Rousseeuw and Hubert proved that for any set of n points in the plane there is always a line of regression depth at least n/3. The proof is a neat construction called the "catline": divide the points into equal thirds with vertical lines and then find a line (a "ham sandwich" line) that simultaneously cuts the left two-thirds and the right two-thirds into equal halves. It is not hard to see that any rotation of this line to vertical must pass through n/3 points.

Regression depth generalizes to more than one independent variable ("multiple regression") and also to more than one dependent variable ("multivariate regression"). If there are several independent variables but only one dependent variable, then the task is to find a hyperplane. The regression depth of a hyperplane H is the minimum number of data points that H must pass through in any rotation to vertical (parallel to the dependent variable's axis). Nina Amenta, David Eppstein, Shang-Hua Teng and I proved that there always exists a hyperplane of regression depth n/(d+1) for points in d dimensions, settling a conjecture of Rousseeuw. Our proof exploits a connection between center points-- related concepts are "data depth" and "Tukey median"-- and regression depth.
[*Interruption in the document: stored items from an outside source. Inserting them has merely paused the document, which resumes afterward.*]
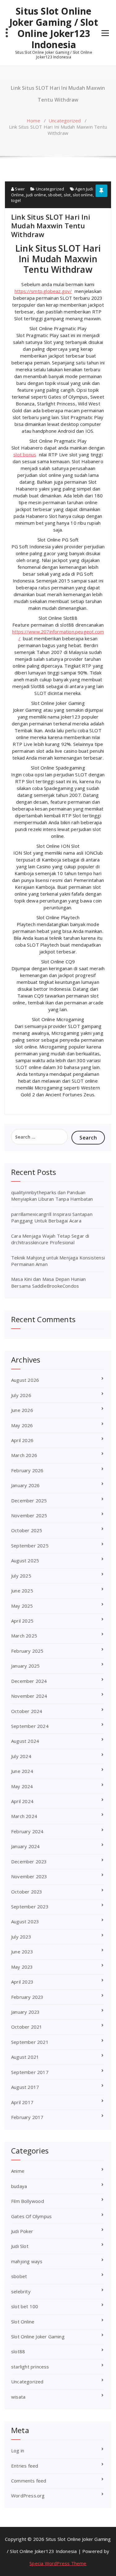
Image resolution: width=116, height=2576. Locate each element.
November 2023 (29, 1876)
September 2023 (30, 1906)
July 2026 (21, 1395)
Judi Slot (19, 2246)
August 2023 (25, 1921)
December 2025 (29, 1500)
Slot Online (22, 2321)
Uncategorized (65, 120)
If there are several dependent variables, then the task is to find a lower-dimensional flat that explains the dependent variables in terms of the independent variables; for example, if there is one independent variable and two dependent variables, then the task is to find a line fitting a set of data points in 3-D. Now "vertical" means parallel to all the dependent variables' axes, and the regression depth of a flat F is the minimum number of data points in a double wedge bounded by a vertical hyperplane and one that contains F. (This definition properly generalizes the previous one-- the connection is clear when you view everything in the projective dual!) David Eppstein and I recently proved that for any numbers of independent and dependent variables, deep flats (that is, regression depth independent of n) always exist. The proof for the case of only one dependent variable (that is, the case in which the regression flat is a line) is in fact a generalization of the catline.